Alerts Intermediate By Samson Tanimawo, PhD Published Aug 25, 2026 8 min read

Pager-Load Budgeting

Borrow the SLO error-budget idea for the on-call. Cap pager-pages-per-week per team, enforce it like an SLO, and the noise drops because the budget makes it everyone’s problem.

Why error budgets work

Error budgets work because they put a number on a thing that used to be a feeling. “The site is down too often” doesn’t move anyone; “we’ve burned 60% of the quarterly budget in 3 weeks” does. The same idea applies to pager load, “the on-call is suffering” doesn’t move budgets; “we’re 30 pages over the weekly cap” does.

The structural reason it works. Without a budget, the cost of adding an alert is zero to the author and infinite to the on-call. The budget puts a price on the alert; the team has to decide whether the new alert is worth more than an existing one. Suddenly alert authoring becomes a finite-resource problem.

The cultural reason it works. The budget makes pager noise a team metric, not a personal complaint. The on-call doesn’t have to argue alert-by-alert in retro; they point at the budget chart. The conversation is about which alert to retire to make room, not whether the noise is “really that bad.”

Defining the budget

Pick a number per team. We use 2 pages per on-call shift (a week) as the soft cap, 5 as the hard cap. That’s 8 pages per month soft, 20 hard. The number isn’t magic, it has to feel achievable for your team to take it seriously. Start where you are; tighten over time.

The unit. “Page” means a phone-buzzing page, not an inbox alert. Out-of-hours pages count double; in-hours pages count single. The asymmetry reflects the real cost, sleep interruption is more expensive than a daytime context-switch.

The denominator. Per team, per week. Not per service, not per cluster. The team is the unit that owns the alerting; the budget belongs to the same unit that can fix the noise. Per-service is too granular; per-org is too blunt.

The exclusion list. Real, customer-impact incidents are excluded from the budget. The budget is for noise, not for incidents you wanted to know about. Build a labelling discipline: every page gets tagged “real-incident” or “noise” in retro; only the noise counts against budget.

Enforcing the budget

A budget without enforcement is a wall poster. Three enforcement levers, in order of strength.

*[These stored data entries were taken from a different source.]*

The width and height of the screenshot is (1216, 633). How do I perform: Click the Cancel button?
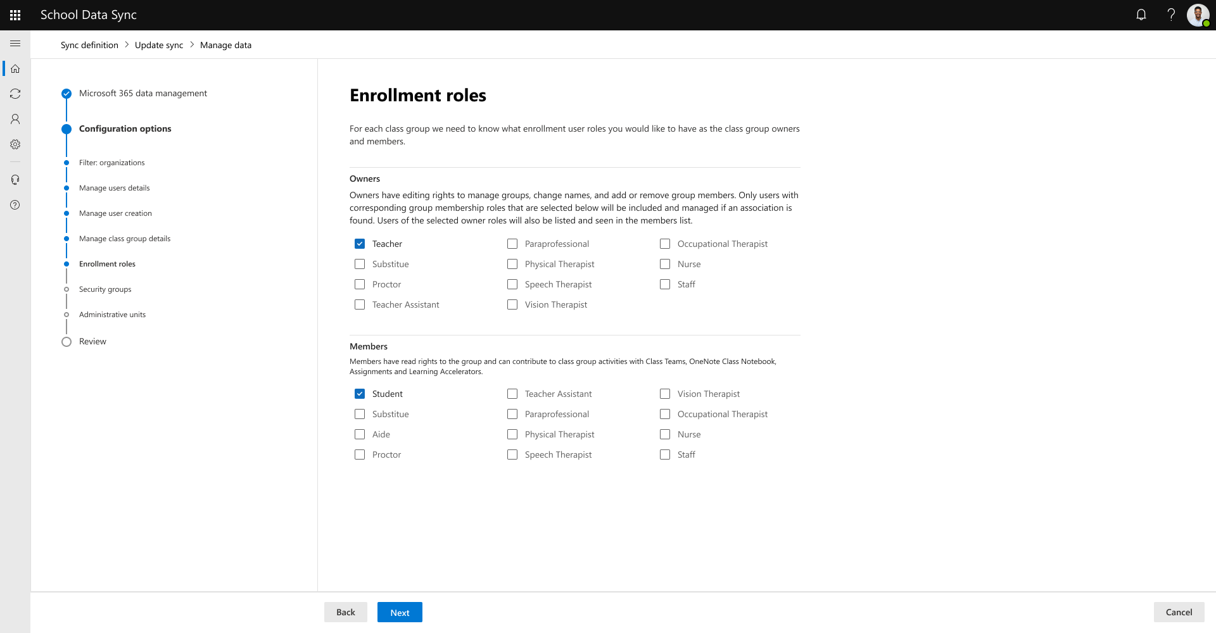(1179, 612)
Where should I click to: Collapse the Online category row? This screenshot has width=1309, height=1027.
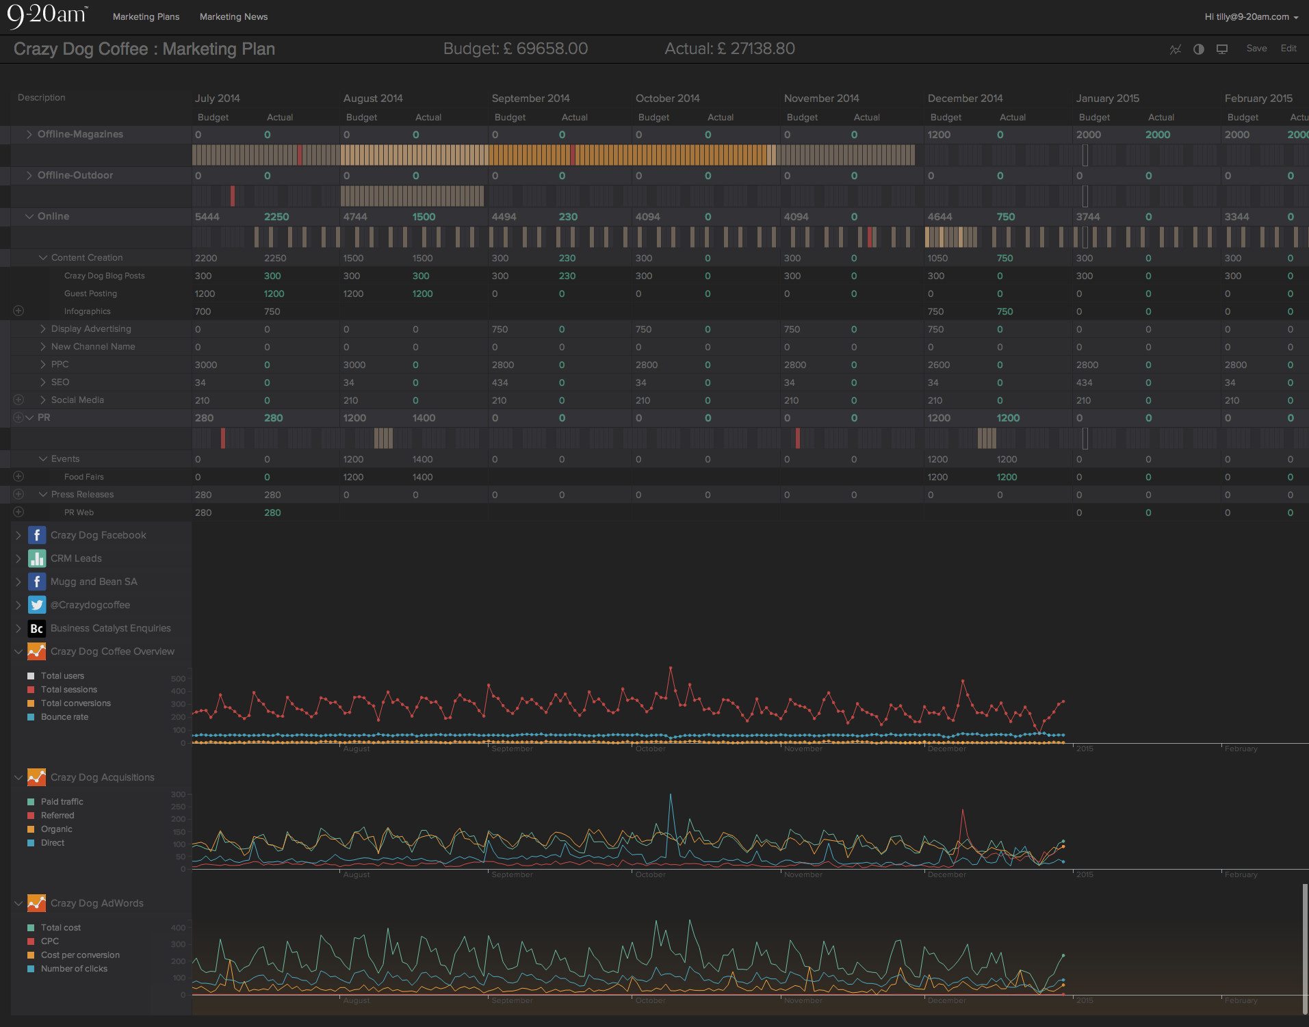point(29,217)
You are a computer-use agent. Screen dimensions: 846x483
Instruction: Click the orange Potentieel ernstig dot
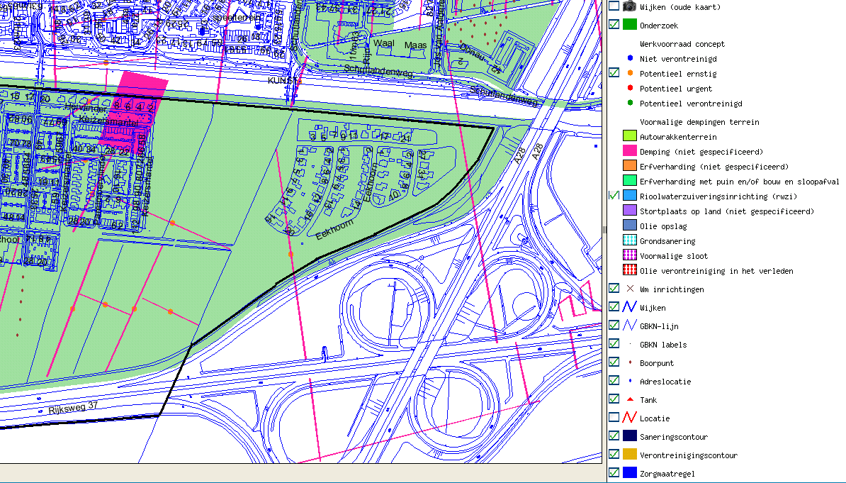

Lever 1: Weekly review of overage. When a team blows through the cap, the next week’s sprint planning starts with the question “which alert do we silence or fix to get back under?” Not optional, not deferred. The team has to make a trade-off in front of each other.

Lever 2: Feature freeze on chronic offenders. If a team is over budget for 4 weeks running, no new features ship until the alerting is fixed. This is the SLO-style lever from Google’s playbook applied to alerts, the team owns the noise; the team has to fix it before they get to add more.

Lever 3: Alert promotion gating. New alerts can’t go to pager unless the team has 20%+ of their budget unspent. The new alert author has to decide which existing alert to retire to make room. Forces ruthless prioritisation.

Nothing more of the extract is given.